Sobre os contratos de atribuição de ajudas celebrados pelo IFADAP no âmbito das suas atribuições, se pronunciou já o Tribunal Constitucional, em acórdão de 23/3/2007, no recurso n.º 859/03, onde se afirma, designadamente, que “(...) seja qual for o critério que se adote para a qualificação dos contratos como administrativos, há que concluir, face ao regime legal aplicável e ao clausulado concretamente estabelecido, que reveste essa natureza o contrato celebrado entre o recorrente e o IFADAP. Trata-se de um acordo de vontades em que uma das partes é uma pessoa coletiva de direito público, dotada de autonomia administrativa e financeira e património próprio (artigo 1.º dos Estatutos do IFADAP, aprovados pelo Decreto-Lei n.º 414/93, de 23 de dezembro), a quem são conferidos poderes de direito administrativo, entre os quais a competência para emitir atos administrativos e celebrar contratos administrativos como meio de prosseguir as suas atribuições, que consistem na promoção do desenvolvimento da agricultura e das pescas, bem como do setor agroindustrial, em especial através de esquemas de financiamento, direto ou indireto, às referidas atividades (artigo 5.º dos referidos Estatutos).

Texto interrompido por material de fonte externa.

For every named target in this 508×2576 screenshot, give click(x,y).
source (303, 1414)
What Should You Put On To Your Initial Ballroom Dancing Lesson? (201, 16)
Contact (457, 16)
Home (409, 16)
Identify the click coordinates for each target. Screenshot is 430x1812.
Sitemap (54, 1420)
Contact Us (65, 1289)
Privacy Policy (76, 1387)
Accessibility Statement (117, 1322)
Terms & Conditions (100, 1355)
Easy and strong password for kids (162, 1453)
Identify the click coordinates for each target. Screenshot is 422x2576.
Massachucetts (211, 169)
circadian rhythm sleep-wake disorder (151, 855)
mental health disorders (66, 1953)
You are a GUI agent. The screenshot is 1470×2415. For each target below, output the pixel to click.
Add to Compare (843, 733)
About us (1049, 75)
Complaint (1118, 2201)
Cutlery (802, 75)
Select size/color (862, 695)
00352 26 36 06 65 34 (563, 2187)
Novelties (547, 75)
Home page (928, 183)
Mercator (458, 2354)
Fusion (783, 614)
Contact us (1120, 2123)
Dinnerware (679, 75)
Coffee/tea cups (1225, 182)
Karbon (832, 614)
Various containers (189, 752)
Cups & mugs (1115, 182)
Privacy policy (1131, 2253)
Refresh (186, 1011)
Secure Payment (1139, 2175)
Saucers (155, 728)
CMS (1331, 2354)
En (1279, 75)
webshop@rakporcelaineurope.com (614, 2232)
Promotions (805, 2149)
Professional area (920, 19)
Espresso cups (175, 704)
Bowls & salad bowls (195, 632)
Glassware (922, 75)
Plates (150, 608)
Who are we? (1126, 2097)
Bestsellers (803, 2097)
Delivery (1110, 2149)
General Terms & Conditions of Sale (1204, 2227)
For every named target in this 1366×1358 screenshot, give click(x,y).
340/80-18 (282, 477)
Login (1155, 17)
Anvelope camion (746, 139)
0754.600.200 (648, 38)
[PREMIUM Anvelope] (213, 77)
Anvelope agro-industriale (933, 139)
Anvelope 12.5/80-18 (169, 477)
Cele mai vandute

Na situação específica em causa, trata-se de contrato celebrado no âmbito de gestão de fundos públicos, inserida na atividade mais ampla de fomento de determinados interesses públicos, designadamente através da atribuição de ajudas pelo IFADAP aos particulares (no caso, ao ora recorrente), para que estes invistam nessas mesmas estruturas.

Acresce que, no âmbito da regulamentação legal e convencional do contrato, são consagradas cláusulas exorbitantes, inadmissíveis num contrato de direito privado (isto é, de cláusulas apenas concebíveis numa relação jurídica em que pelo menos uma das partes é a Administração intervindo nessa qualidade), como a atribuição ao IFADAP de poderes de acompanhamento, fiscalização e controlo de programas e projetos apoiados por ajudas nacionais ou comunitárias (artigo 5.º, n.º 2, alínea e), dos Estatutos) ou do poder de unilateralmente rescindir ou modificar o contrato no caso de incumprimento pelo beneficiário de qualquer das suas obrigações (...). (…) deparamos nesta hipótese com a determinação autoritária do pagamento de determinada quantia em consequência do exercício de um poder sancionatório. Na verdade, a atribuição de um poder com tal conteúdo à Administração constitui um fator determinante para a conclusão pela administratividade dos contratos em causa: trata-se manifestamente de um poder outorgado à entidade administrativa, exorbitante do direito privado e que releva da respetiva supremacia jurídico-pública. Na relação constituída, o contraente público detém o poder de praticar atos administrativos no âmbito da execução do contrato que celebrou com o particular, o que não sucederia se estivéssemos no horizonte de um contrato de direito privado.». O citado acórdão do TC julgou organicamente inconstitucional, por violação do artigo 168.º, n.º 1, alínea q) da CRP [atual alínea p)], a norma constante do artigo 53.º, n.º 2 do DL 81/91, de 19/2, que determina a competência dos tribunais civis para as execuções instauradas pelo IFADAP em virtude do não cumprimento pelos particulares dos respetivos contratos de atribuição de ajudas.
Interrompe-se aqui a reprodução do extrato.